THE PROBLEM:
Copy each of the items below word for word, leaving out the pictures.

TASK MATERIAL:
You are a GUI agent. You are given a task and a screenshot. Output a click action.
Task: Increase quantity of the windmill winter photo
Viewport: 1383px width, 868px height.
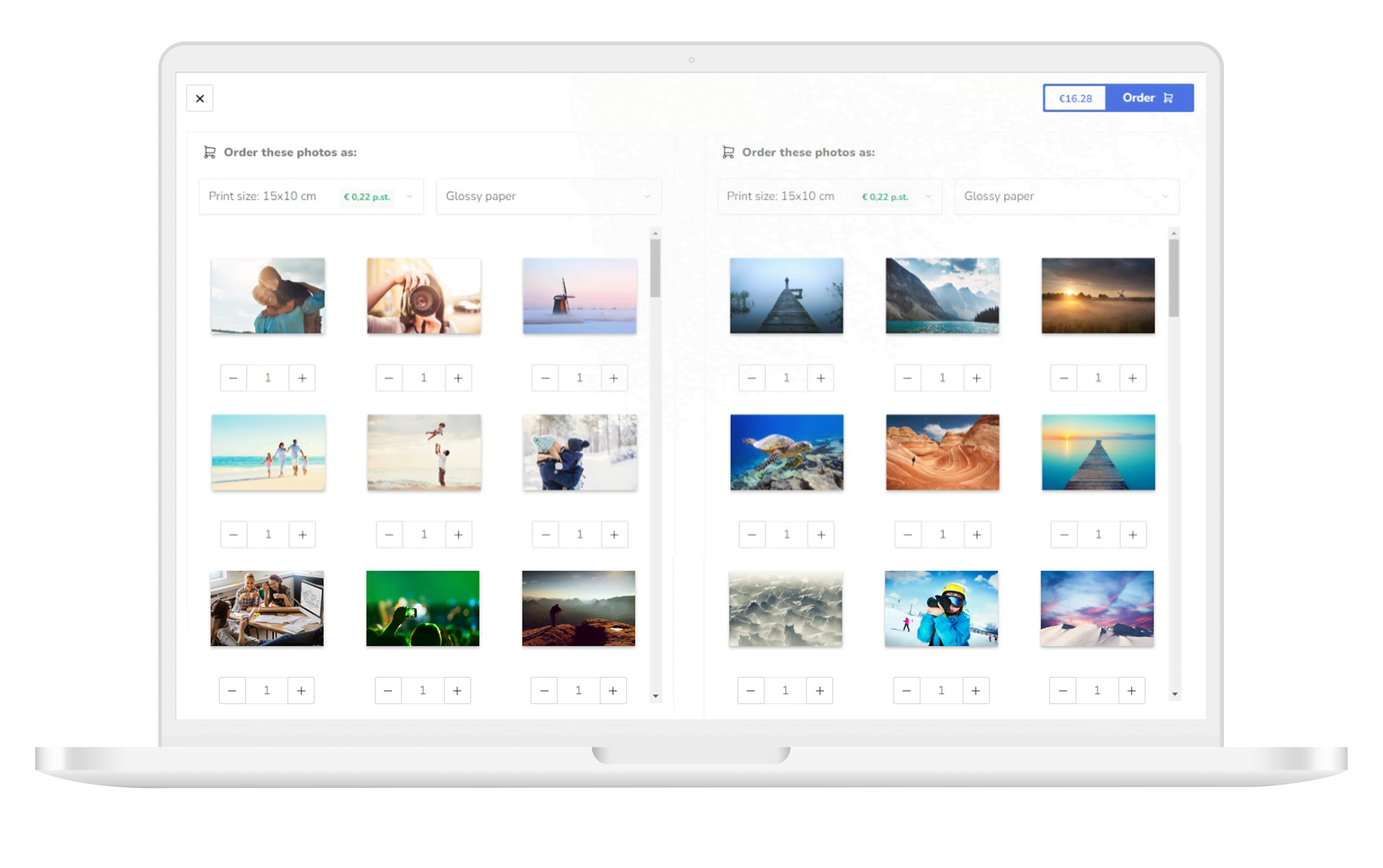pyautogui.click(x=614, y=378)
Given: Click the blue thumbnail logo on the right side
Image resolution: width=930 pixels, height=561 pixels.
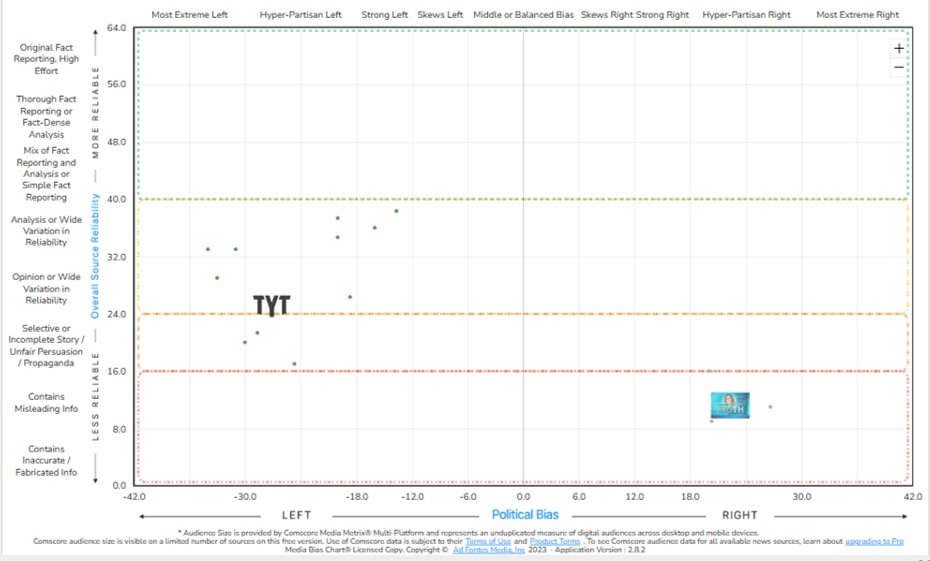Looking at the screenshot, I should coord(729,404).
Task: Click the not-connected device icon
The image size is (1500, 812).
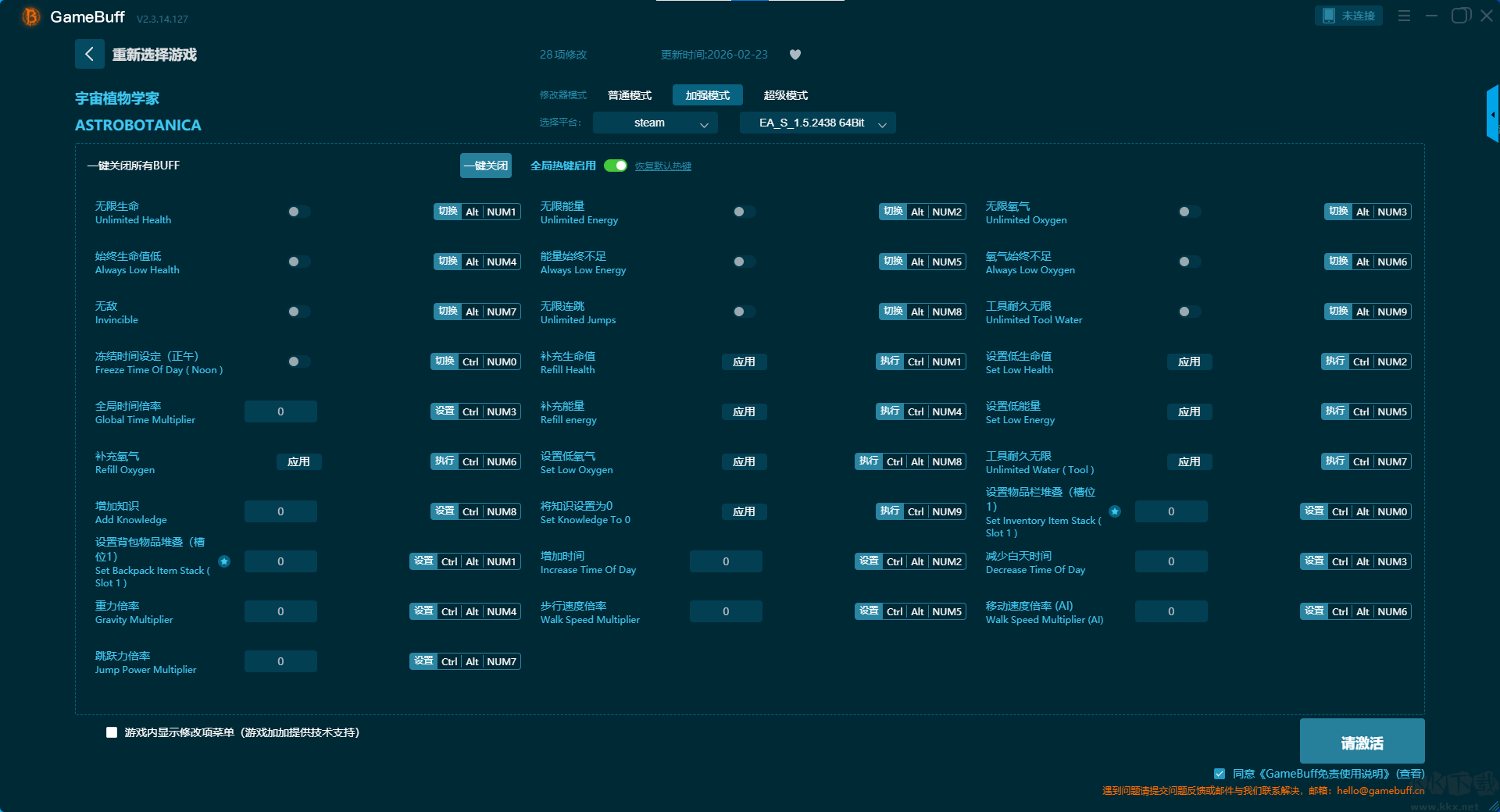Action: 1329,16
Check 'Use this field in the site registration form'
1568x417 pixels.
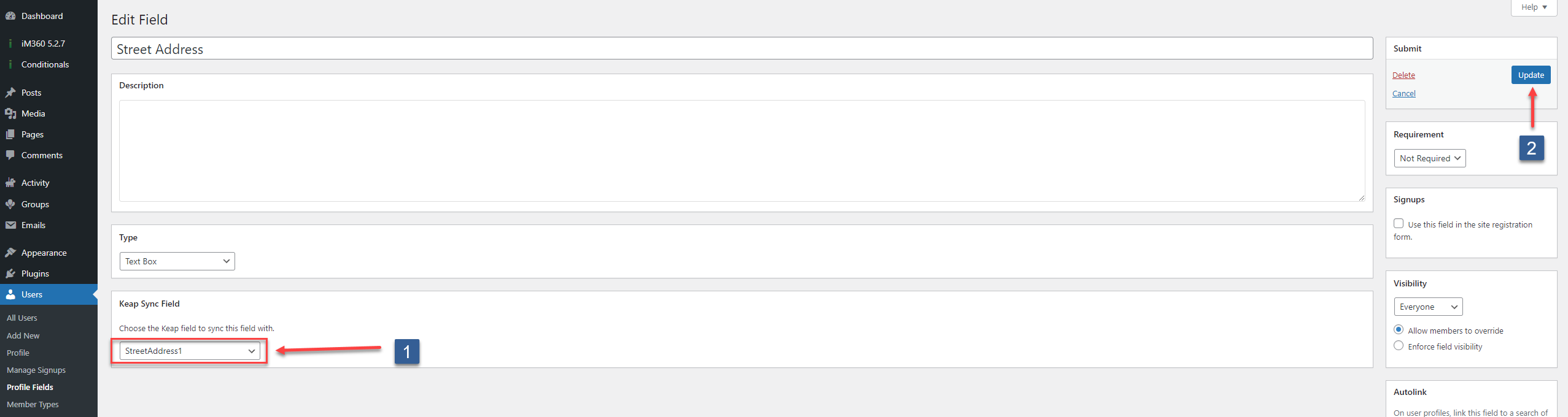1399,223
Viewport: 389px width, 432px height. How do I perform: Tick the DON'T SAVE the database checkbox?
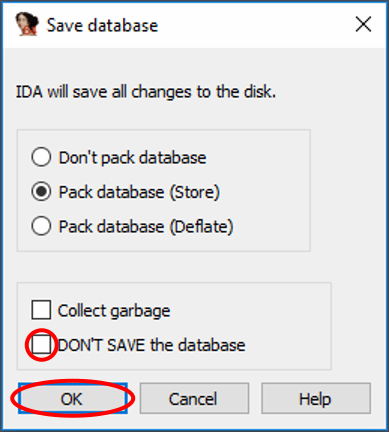pyautogui.click(x=41, y=344)
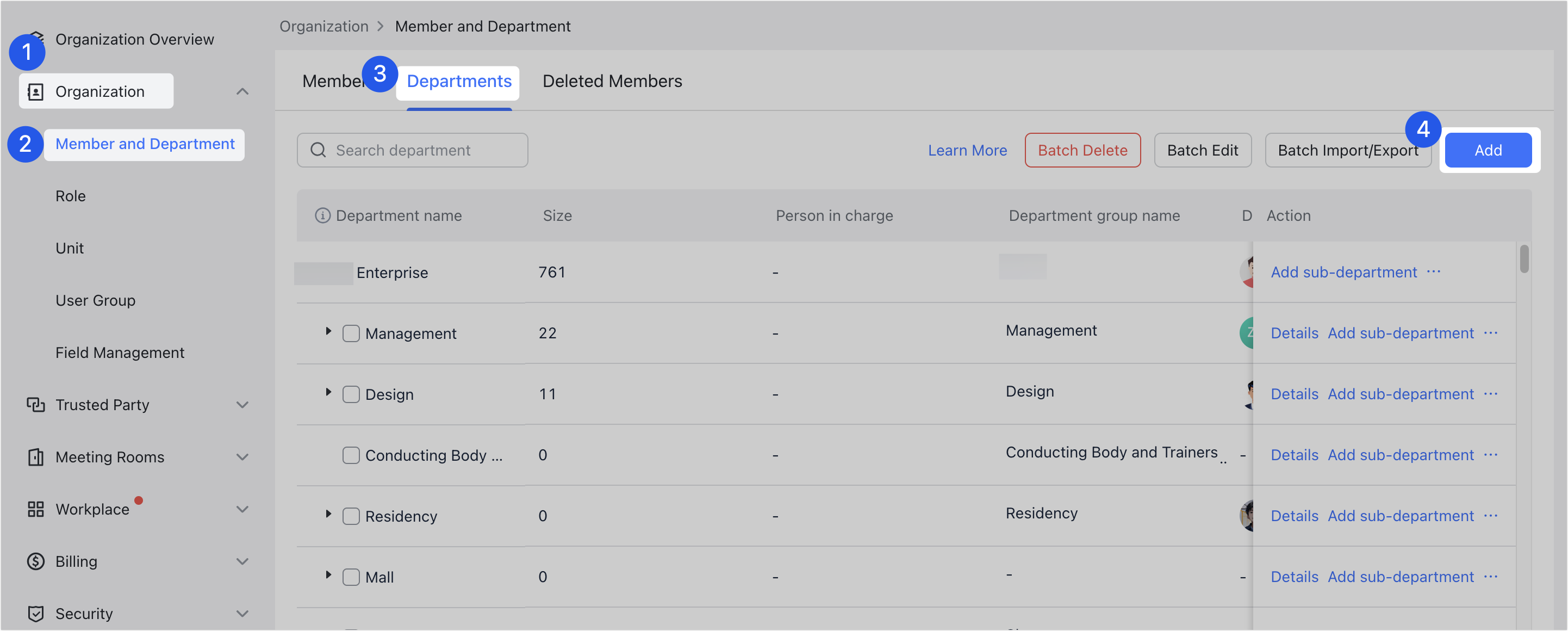Click the info icon beside Department name
The width and height of the screenshot is (1568, 631).
(x=322, y=215)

ANSWER IN FULL:
You are a GUI agent. You are given a task and a screenshot. Output a click action.
Task: Increase quantity of the windmill winter photo
Viewport: 1383px width, 868px height.
pyautogui.click(x=614, y=378)
Given: Click the blue thumbnail logo on the right side
Image resolution: width=930 pixels, height=561 pixels.
Looking at the screenshot, I should coord(729,404).
Task: Click the not-connected device icon
The image size is (1500, 812).
Action: 1329,16
Check 'Use this field in the site registration form'
1568x417 pixels.
1399,223
Viewport: 389px width, 432px height. How do I perform: Tick the DON'T SAVE the database checkbox?
pyautogui.click(x=41, y=344)
Click the info icon beside Department name
The width and height of the screenshot is (1568, 631).
(x=322, y=215)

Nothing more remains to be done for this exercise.